• **OBJECTIVE 1**:
Decide whether each statement below agrees with the forum post that follows. Answer yes or no for each, quoting the words of the post that settle it.
(a) The post recommends SAX-like parsing.
(b) The post places all the complexity of accessing fields in the accessors.
(c) The post calls for a single constructor for each structure.

• **TEXT PASSAGE**:
## start

Unfortunately, I have accidentially deleted the prototype designing which I have spent several hours, but I remember the main ideas there.

IMHO it should be not SAX-like parsing, but OOP over C with kinda virtuality via pointers. For each KS-structure KSC must generate

  1. the packed struct of actual data. Can be layed out over actual memory. In the case of variable-length fields, including the fields that can be missed, a struct is cut by them into parts having constant length. All the complexity related to accessing fields lives in accessors.
  2. the header struct of headers to each nonprimitive field and to each non-constant-offset packed struct. Each header contains in its beginning a pointer to the beginning of memory chunk it manages, and maybe the length of whole chunk, if it is variable-length.
  3. multiple ctors
  4. a dtor
  5. accessor functions
  6. functions returning sizes and offsets of each field and the whole structure
  7. parser function
  8. the materialization function!
  9. the dematerialization function!

## end

• **EXCERPTED DATA**:
## start

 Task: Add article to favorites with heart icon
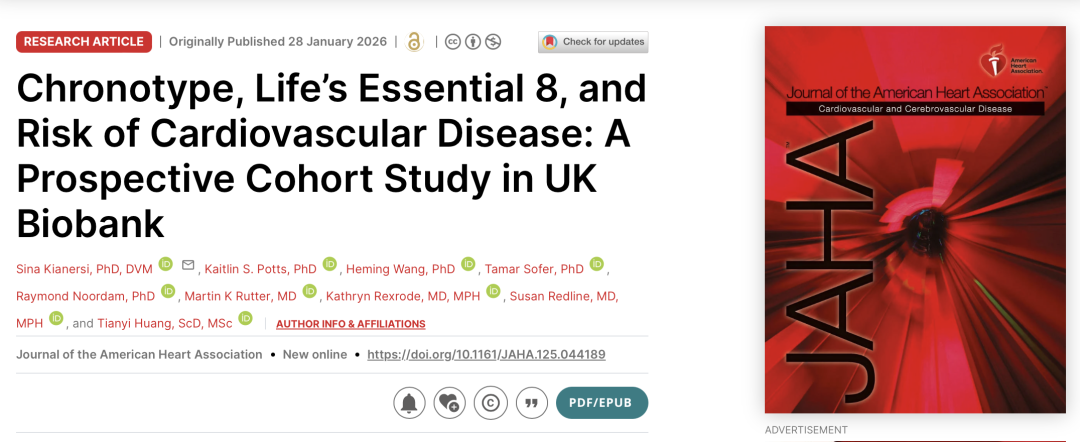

## end
## start

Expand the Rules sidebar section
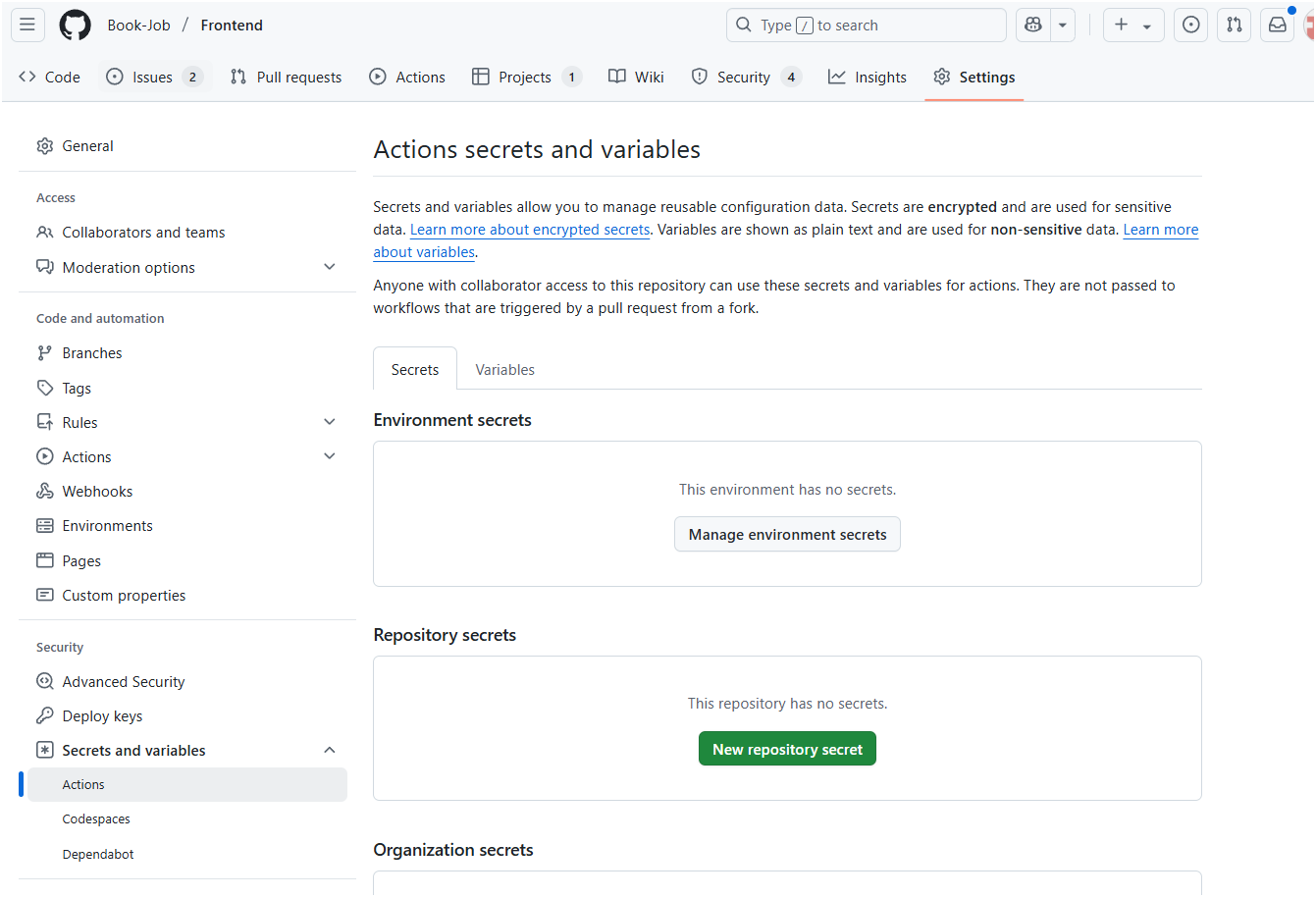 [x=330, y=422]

## end
## start

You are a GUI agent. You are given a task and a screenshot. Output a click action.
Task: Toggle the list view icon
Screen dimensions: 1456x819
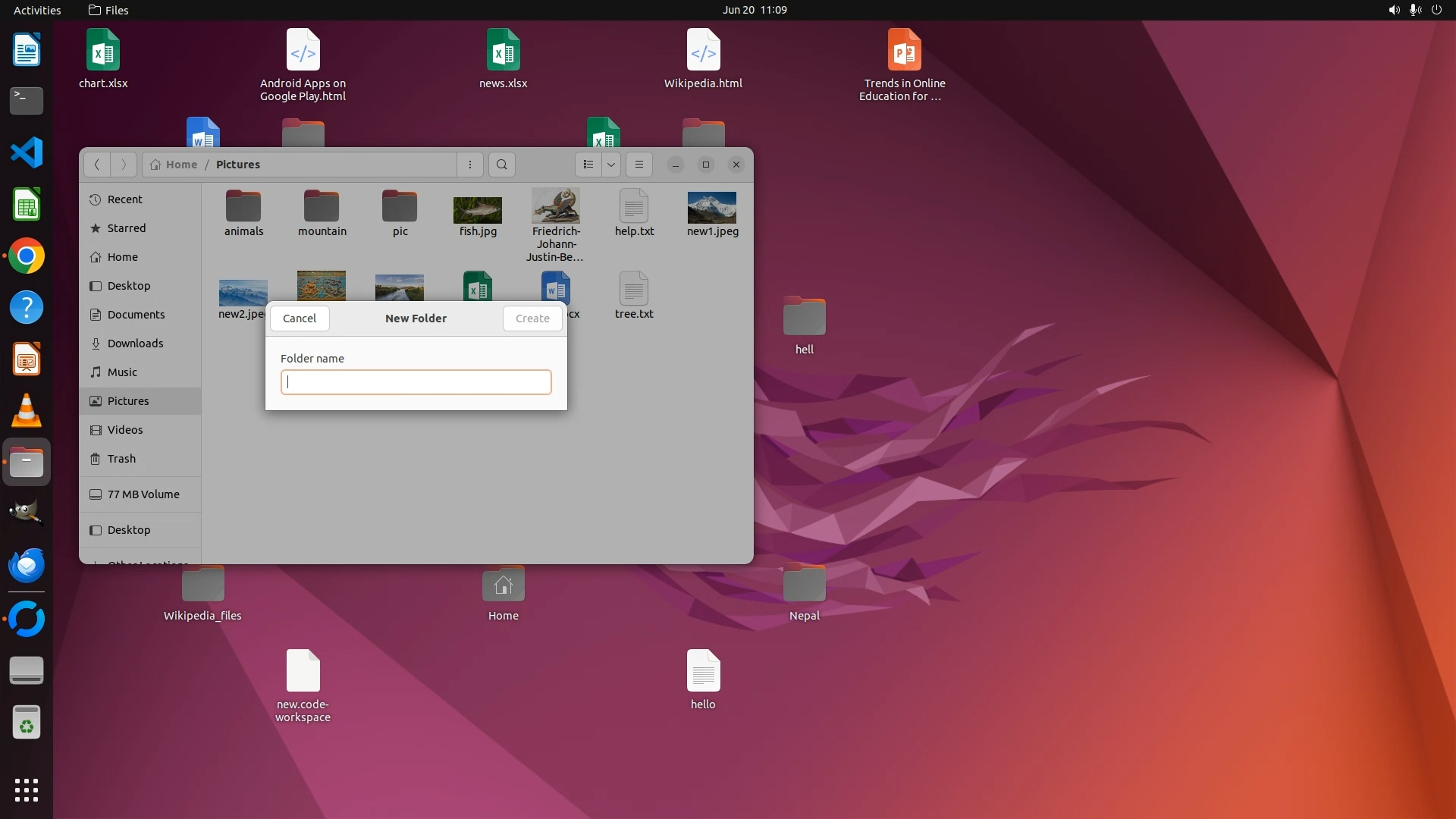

## end

• **OBJECTIVE 2**: In the entries above, repeat everything from the line that contains "You are a GUI" down to the line that contains "Screen dimensions: 1456x819", including both of those lines.

• **COMPLETE ANSWER 1**:
(a) No: "it should be not SAX-like parsing, but OOP over C with kinda virtuality via pointers"
(b) Yes: "All the complexity related to accessing fields lives in accessors."
(c) No: "multiple ctors"

• **COMPLETE ANSWER 2**:
You are a GUI agent. You are given a task and a screenshot. Output a click action.
Task: Toggle the list view icon
Screen dimensions: 1456x819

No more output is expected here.